Re-thinking feature branch deployments

Re-thinking feature branch deployments

Bob Walker

Re-thinking feature branch deployments

I transitioned to Git in 2013. Since that time, I have been doing feature branch testing all wrong. The problem was, I worked in places with the same static environments, Dev ➜ Test ➜ Staging ➜ Production. Each environment had one instance of my application, and they all reflected what was in the master branch. The only way for QA to test a new feature was to merge code into master. In a perfect world, I would stand up a sandbox for the feature branch for QA to test. The Dev ➜ Test ➜ Staging ➜ Production lifecycle represented my pre-Git life. In this article, I walk through how I’ve adjusted my thinking to better leverage Git.

Feature branches and feature flags

This article discusses the feature branches workflow, but this article can also be used for those following the Gitflow workflow. There is an alternative to this approach, feature flags. Before diving into the rest of the article, I want to discuss the differences between feature branches and feature flags.

As I mentioned before, I started using Git back in 2013. At that time, I worked on a loan origination system for a bank. When someone came in for a loan, the loan officer would enter in their details into the loan origination system my team was responsible for. At any given point there were hundreds of users at the bank using the software. They all had different ideas about how it should work, and they’d submit a variety of feature requests, bug reports, and other miscellaneous information. Loan origination systems are complex. What seems like a simple feature requires significant testing.

◆ **Problem to solve**:
Reproduce the passage of the feature branch deployments article from "I transitioned to" up to and including "better leverage Git.".

◆ **Data block**:

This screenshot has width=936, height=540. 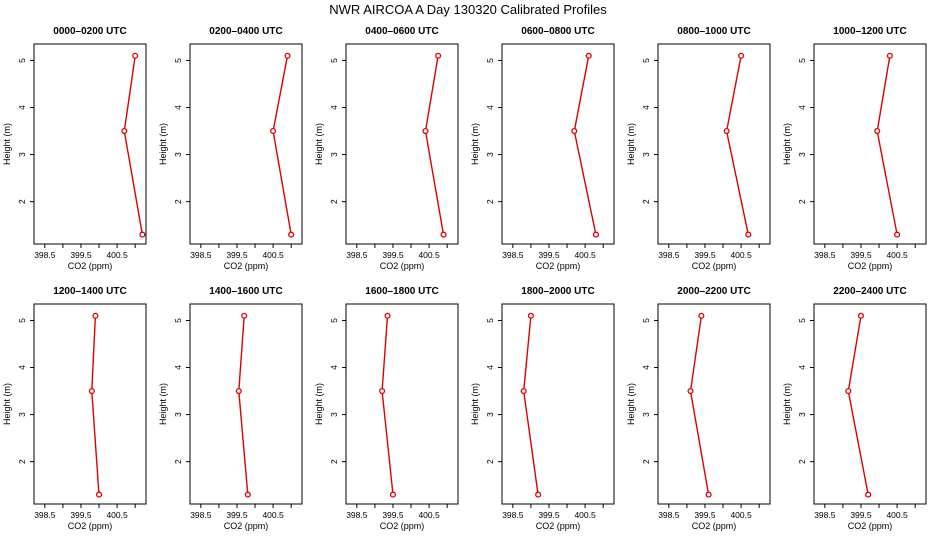 What do you see at coordinates (246, 292) in the screenshot?
I see `panel-title: 1400–1600 UTC` at bounding box center [246, 292].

◆ **Solution to this exercise**:
I transitioned to Git in 2013. Since that time, I have been doing feature branch testing all wrong. The problem was, I worked in places with the same static environments, Dev ➜ Test ➜ Staging ➜ Production. Each environment had one instance of my application, and they all reflected what was in the master branch. The only way for QA to test a new feature was to merge code into master. In a perfect world, I would stand up a sandbox for the feature branch for QA to test. The Dev ➜ Test ➜ Staging ➜ Production lifecycle represented my pre-Git life. In this article, I walk through how I’ve adjusted my thinking to better leverage Git.